9. On the second issue the Appellant admitted having repossessed the vehicle from the Respondent after he failed to clear the balance of the purchase price. The Appellant’s counsel submitted that the repossession was justified on the ground that the seller was exercising his right of a seller under the sale of Goods Act. Indeed that might have been so but then equity and natural justice demands that the seller notifies the buyer of this intention. This is made more necessary due to the fact that the agreement did not put in clauses on repossession or certain penalties. The Appellant had been receiving frequent payments from the Respondent not too long before the repossession and hence the Appellant is estopped from taking such an action without issuing a notice or even moving to court for an order of repossession. The Appellant neither served the Respondent with a demand notice nor a court order so as to justify him to repossess the vehicle.
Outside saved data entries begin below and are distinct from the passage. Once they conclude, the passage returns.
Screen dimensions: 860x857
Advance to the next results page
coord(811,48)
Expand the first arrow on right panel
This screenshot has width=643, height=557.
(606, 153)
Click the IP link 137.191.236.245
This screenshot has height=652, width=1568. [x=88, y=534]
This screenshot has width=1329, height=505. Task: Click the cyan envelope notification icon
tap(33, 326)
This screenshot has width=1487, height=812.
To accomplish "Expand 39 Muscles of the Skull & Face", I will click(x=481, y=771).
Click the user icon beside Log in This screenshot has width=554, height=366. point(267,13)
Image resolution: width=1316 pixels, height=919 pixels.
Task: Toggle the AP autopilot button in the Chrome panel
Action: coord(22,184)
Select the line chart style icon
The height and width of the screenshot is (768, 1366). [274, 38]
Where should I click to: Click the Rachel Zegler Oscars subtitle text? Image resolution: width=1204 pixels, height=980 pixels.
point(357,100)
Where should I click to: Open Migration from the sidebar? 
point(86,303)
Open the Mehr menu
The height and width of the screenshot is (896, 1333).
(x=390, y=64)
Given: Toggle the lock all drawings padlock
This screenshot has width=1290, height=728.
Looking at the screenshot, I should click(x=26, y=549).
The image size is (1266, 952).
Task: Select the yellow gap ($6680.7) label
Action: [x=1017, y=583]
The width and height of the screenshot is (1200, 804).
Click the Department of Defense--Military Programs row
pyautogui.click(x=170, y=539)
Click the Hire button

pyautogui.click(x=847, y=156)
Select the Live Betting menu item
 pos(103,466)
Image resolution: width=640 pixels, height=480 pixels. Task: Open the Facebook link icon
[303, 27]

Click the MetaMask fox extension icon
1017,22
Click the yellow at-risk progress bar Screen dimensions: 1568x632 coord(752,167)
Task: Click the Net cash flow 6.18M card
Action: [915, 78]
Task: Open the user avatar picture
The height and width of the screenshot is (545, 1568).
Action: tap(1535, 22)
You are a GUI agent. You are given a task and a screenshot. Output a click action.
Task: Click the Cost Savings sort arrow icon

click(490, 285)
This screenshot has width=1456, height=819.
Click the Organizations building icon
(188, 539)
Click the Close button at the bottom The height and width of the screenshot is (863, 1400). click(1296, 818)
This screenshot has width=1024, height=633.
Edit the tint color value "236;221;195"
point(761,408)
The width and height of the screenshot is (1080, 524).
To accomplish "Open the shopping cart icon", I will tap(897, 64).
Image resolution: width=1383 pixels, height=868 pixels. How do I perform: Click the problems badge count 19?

The Appellant’s conduct on receiving payments over a long period barred him from waking up one morning and seizing the vehicle from the Respondent without any notice or a court order to that effect. Hence I find the repossession of the vehicle by the Appellant was unlawful and which justified the Respondent to seek redress from the court.
10. As regards the last issue the Appellant confirmed receipt of Kshs. 208,000/= from the Respondent. The payments had been made over a span of a long period of time. The Appellant had stated in the lower court that the Respondent had made some profits out of the use of the vehicle and therefore he was justified to repossess the vehicle and not make any refund. In fact the Appellant had sought for loss of user at the rate of Kshs. 5,000/= per month which claim was rejected by the lower court. The Appellant kept on receiving payments over a long period from the Respondent and at no time did he warn the Respondent that in the event of failure to pay the balance he would repossess the vehicle. It was therefore unconscionable for the Appellant to receive back his motor vehicle and then retain the purchase price paid yet the agreement did not provide that the same would be forfeited. Indeed the conduct of Appellant in receiving the several payments had the effect of renewing the completion date if any and that if he intended to repossess the vehicle, he was under obligation to give the Respondent a notice to that effect or even obtain an order from the court. In the premises I find the Respondent’s claim for refund of the purchase price merited. The Appellant had claimed that the Respondent used the vehicle for sometimes and made profits but did not avail evidence to that effect. The trial court found the claim for loss of user not proved by the Appellant. In any case the Appellant had been receiving part payment of the purchase price before repossession and hence his claim for loss of user was righty rejected by the trial court. It is also noted that the Appellant was not the registered owner of the vehicle since it was under the name of third party and at the time of the sale to the Respondent the property ownerships had not passed to the Appellant in order to enable him pass the interest to the Respondent.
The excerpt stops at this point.